C'est l'année de l'Écosse au Festival interceltique. Marie Rouarch, une Lanesterienne de 21 ans, étudiante à Science-Po, raconte son année en Écosse.
Mais que cachent-ils sous le kilt, ces Écossais à l'honneur au Festival interceltique ? Marie est allée vérifier sur place. Elle a passé l'année universitaire 2005-2006 à Édimbourg, comme étudiante Erasmus. Un système immortalisé par le film L'auberge espagnole. L'auberge écossaise de Marie comptait deux Écossaises et deux Américains.
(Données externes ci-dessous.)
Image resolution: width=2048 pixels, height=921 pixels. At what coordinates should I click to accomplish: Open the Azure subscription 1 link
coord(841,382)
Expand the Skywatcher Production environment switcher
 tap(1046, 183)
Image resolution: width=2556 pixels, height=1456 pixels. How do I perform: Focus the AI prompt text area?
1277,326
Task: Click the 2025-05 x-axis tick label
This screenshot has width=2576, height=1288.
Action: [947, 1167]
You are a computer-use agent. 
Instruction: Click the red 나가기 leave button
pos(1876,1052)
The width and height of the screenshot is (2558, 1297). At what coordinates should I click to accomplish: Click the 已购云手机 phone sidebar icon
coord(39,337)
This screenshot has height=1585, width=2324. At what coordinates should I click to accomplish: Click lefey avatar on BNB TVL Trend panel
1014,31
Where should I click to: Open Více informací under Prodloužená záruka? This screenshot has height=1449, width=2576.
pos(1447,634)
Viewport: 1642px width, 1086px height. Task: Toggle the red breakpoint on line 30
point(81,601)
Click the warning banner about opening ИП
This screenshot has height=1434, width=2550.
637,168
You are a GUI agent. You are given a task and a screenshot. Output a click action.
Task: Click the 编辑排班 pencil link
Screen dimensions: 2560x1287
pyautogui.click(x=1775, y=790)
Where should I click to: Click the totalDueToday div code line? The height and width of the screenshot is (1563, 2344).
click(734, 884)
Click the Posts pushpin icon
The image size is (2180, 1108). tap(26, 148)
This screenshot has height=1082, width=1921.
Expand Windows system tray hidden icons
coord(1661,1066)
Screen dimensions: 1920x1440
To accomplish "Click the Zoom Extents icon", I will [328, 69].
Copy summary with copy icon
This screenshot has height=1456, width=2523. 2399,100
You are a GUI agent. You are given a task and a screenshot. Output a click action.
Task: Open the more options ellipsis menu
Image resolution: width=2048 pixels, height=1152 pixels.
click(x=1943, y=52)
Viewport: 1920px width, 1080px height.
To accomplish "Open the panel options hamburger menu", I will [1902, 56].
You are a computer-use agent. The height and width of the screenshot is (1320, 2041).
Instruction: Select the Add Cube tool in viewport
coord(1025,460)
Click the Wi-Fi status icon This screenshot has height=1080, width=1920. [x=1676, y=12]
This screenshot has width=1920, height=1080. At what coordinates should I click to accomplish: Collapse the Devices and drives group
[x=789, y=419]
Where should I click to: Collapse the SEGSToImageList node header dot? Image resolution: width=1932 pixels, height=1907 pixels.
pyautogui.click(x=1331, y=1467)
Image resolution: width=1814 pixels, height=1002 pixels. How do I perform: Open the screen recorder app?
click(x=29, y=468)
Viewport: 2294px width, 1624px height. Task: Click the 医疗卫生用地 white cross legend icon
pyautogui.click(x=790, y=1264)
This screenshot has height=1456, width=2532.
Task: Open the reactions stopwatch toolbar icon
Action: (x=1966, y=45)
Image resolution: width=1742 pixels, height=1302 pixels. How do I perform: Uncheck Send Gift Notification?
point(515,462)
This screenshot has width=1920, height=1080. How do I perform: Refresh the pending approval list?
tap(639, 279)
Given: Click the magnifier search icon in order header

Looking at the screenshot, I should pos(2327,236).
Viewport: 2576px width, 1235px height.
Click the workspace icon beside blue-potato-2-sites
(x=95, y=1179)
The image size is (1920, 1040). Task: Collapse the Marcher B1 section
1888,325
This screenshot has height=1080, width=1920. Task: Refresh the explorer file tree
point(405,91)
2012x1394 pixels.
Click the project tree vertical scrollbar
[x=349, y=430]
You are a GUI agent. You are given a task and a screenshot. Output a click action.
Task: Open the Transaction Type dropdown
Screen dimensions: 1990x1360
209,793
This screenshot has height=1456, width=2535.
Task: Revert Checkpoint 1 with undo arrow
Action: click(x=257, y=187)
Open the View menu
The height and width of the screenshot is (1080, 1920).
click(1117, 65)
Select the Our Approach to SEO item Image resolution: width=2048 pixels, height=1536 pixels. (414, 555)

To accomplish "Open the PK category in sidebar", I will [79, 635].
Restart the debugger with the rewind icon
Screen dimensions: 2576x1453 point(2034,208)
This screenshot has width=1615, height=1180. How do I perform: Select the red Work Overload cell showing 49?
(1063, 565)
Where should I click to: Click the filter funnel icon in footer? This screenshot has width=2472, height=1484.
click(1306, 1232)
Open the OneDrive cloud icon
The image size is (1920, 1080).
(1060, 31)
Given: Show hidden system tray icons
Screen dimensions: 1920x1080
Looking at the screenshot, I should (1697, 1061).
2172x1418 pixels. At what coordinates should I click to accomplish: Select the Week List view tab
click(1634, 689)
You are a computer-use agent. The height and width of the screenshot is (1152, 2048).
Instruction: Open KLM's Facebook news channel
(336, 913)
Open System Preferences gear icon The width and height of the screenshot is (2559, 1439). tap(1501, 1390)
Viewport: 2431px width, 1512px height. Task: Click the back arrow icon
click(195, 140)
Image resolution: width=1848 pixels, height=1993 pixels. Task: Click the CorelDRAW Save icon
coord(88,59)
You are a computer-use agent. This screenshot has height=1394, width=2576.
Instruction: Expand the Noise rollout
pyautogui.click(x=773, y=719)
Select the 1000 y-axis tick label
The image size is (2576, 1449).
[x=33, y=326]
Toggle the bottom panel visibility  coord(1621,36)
Marie peut témoigner de l'entente cordiale entre Français et Écossais, qui remonte à la Auld alliance contractée par le roi d'Ecosse avec la France, en 1295, pour se défaire de la souveraineté anglaise: "On a bonne réputation, là-bas. Comme on est censé ne pas aimer les Anglais, ça nous fait un point commun!" Bretons et Écossais ont d'autres choses à partager: "Ils sont hyper attachés à leur culture... comme ici en fait ! Il y a même des sonneurs à tous les coins de rue. Beaucoup parlent le gaélique, ce qui les rend difficiles à comprendre d'ailleurs". Indépendantistes, les Écossais? Marie a été surprise par la récente victoire du SNP, équivalent de l'UDB ici, aux élections pour le Parlement écossais: "Ceux avec qui j'ai pu discuter n'étaient pas pour l'indépendance." Dès son arrivée, Marie a été particulièrement bien accueillie. Une anecdote le montre bien. Quand elle est allée s'inscrire à la fac, l'employé lui a demandé, en français dans le texte: "Vous habitez à Lanester? J'ai une maison à Languidic!"
Avec neuf heures de cours par semaine, Marie a eu le temps de voir du pays et de découvrir la culture écossaise sous toutes ses facettes. A goûté le haggis, cette panse de brebis farcie remplie d'abats. A dansé dans des ceilidhs, la version écossaise des festoù-noz. S'est éclaté au Frankestein, cette ancienne église reconvertie en boîte de nuit. A assisté au match du tournoi des six nations Écosse-France à Murrayfield. A vu la statue de Bobby, ce chien dépressif qui a arrêté de manger à la mort de son maître et se rendait quotidiennement sur sa tombe. A vainement cherché Nessie, le monstre du Loch Ness. A croisé des moutons au milieu de la route. S'est éprise des vaches écossaises, "attachantes avec leur drôle de tête". Et sous le kilt alors? "J'ai été impressionnée de voir le nombre de personnes qui le portent, y compris un jeune à la fac. Mais je n'ai pas eu le cran de vérifier ce qu'il y avait dessous!"